Multi-phase flow properties of faults

Given the very small pore throats which characterize many fault rocks, water-wet faults (i.e. those having a water film coating all the grain surfaces in the fault rock and thus impinging on its available pore space) have such high water saturations close to the free water level (FWL) of a reservoir that they may have negligible relative permeability to hydrocarbons. At some distance above the FWL the buoyancy force in the hydrocarbon column may be sufficient to overcome the capillary threshold pressure of the fault rock, giving it a finite relative permeability to hydrocarbons, and thus permitting cross-fault flow of oil or gas (for discussion see Fisher et al. 2001; Fisher & Jolley). Traditionally, the multi-phase flow properties of faults have not been included during production simulation modelling, although several key publications have highlighted their importance (e.g. Manzocchi et al. 1998, 2002; Manzocchi 1999; Fisher & Knipe 2001; Rivenæs & Dart 2002; Al-Busafi et al. 2005). A recent innovation in fault handling within reservoir models is the development by Manzocchi et al. (2002) of a method for the inclusion of the two-phase flow properties of faults. Because two-phase properties, unlike single fluid phase properties, cannot be attached to the face of grid blocks in reservoir simulations, this method derives pseudo-relative permeability functions including the fault rock properties in the upstream grid block for cross-fault flow. This method incorporates the saturation and flow rate dependencies of two-phase flow and is a fairly comprehensive treatment of the problem. Zijlstra et al. present flow data from a number of faulted reservoirs suggesting that two-phase flow properties of the faults are important in controlling compartmentalization of fluid production. They support their conclusions by presenting the results of a method for fault property modelling which is easy to implement and accounts for some of the effects of fault-related single phase and multiphase flow (as described by Manzocchi et al. 1999, 2002).
_____
DESCRIPTION OF THE TASK: Please continue the text above on the multi-phase flow properties of faults, starting after its last sentence.
_____
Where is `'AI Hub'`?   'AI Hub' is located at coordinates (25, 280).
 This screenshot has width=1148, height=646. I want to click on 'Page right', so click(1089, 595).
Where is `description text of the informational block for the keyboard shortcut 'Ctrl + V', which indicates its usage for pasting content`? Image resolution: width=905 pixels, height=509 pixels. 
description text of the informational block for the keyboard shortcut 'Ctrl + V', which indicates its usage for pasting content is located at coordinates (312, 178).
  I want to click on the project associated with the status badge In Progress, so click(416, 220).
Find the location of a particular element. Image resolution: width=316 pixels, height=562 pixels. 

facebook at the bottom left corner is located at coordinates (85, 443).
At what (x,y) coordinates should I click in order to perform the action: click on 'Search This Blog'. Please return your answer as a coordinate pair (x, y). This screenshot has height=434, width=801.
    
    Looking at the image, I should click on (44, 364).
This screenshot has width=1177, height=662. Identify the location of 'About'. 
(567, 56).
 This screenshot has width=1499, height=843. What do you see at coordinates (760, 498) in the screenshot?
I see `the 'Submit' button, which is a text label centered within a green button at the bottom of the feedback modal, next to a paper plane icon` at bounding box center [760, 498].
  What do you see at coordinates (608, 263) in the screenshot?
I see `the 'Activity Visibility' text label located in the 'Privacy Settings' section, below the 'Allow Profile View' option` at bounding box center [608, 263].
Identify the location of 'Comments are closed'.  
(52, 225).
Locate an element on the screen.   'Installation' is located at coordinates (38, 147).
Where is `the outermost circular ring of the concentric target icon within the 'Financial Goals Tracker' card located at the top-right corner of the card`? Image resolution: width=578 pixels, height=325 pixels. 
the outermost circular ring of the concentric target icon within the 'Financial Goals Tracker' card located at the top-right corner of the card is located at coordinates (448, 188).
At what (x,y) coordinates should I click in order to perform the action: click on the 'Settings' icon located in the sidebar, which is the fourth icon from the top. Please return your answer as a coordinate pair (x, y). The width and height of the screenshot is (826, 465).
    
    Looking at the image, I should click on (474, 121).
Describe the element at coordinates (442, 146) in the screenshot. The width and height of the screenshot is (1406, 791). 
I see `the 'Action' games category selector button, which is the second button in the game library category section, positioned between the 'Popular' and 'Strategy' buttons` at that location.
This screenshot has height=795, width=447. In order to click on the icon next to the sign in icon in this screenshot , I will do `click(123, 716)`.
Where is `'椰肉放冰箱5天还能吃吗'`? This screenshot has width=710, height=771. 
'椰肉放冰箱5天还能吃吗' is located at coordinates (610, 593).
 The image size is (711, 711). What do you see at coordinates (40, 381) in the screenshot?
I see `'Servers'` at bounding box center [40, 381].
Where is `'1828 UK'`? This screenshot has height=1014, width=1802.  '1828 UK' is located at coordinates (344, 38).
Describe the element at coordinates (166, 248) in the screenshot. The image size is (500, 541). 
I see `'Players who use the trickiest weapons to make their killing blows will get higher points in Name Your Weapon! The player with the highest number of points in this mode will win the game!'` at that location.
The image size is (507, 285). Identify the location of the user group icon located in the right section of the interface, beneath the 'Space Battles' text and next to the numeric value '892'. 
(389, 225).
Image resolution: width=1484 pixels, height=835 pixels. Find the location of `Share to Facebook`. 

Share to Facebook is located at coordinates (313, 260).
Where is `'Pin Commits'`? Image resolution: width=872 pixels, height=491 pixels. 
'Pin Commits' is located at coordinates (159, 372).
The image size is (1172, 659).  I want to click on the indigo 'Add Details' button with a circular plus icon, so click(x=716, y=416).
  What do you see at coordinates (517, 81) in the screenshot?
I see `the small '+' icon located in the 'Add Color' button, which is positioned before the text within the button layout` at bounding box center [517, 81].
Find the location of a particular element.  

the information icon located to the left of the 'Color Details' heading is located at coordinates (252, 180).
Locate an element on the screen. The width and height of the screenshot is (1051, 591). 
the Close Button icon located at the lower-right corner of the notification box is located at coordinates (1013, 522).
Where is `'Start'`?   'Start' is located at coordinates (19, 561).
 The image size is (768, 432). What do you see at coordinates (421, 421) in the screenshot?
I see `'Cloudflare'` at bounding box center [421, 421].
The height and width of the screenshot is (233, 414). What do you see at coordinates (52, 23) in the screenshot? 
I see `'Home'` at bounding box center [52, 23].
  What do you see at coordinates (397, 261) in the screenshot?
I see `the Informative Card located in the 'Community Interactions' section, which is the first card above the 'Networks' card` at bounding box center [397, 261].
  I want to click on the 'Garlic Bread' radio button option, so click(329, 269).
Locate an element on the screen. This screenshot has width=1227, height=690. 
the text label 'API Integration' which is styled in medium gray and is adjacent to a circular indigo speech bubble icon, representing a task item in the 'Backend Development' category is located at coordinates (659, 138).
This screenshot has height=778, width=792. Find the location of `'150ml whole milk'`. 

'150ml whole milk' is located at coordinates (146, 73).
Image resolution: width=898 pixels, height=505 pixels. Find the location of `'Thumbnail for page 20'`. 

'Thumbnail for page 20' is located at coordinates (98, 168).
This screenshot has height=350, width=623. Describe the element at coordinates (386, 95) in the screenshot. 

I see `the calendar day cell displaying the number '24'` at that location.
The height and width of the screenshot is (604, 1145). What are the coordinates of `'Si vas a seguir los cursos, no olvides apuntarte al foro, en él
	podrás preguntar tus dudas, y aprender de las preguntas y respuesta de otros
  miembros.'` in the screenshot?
_____
EXPECTED OUTPUT:
Upscaling the flow effects of subseismic faults

The recognition that subseismic faults could have an impact on flow within siliciclastic reservoirs, has only recently been matched by the development of methods which provide a basis for their incorporation into flow simulation models. Typical approaches involve definition of the upscaled effective properties of subseismically faulted rock volumes, with their eventual implicit inclusion in reservoir simulations. Early work showed that for typical fault densities and geometries (including connectivities), subseismic fault arrays will generally only begin to have a significant impact on flow within reservoirs (i.e. decreasing effective permeabilities by more than c. 20%) when fault rock permeabilities are at least two orders of magnitude below those of the reservoir host rocks (e.g. Manzocchi et al. 1998; Walsh et al. 1998). For less permeable fault rocks, cross-fault flow decreases rapidly with an increase in flow tortuousity, until flow is dominated by the connectivity of sealing faults (Walsh et al. 1998).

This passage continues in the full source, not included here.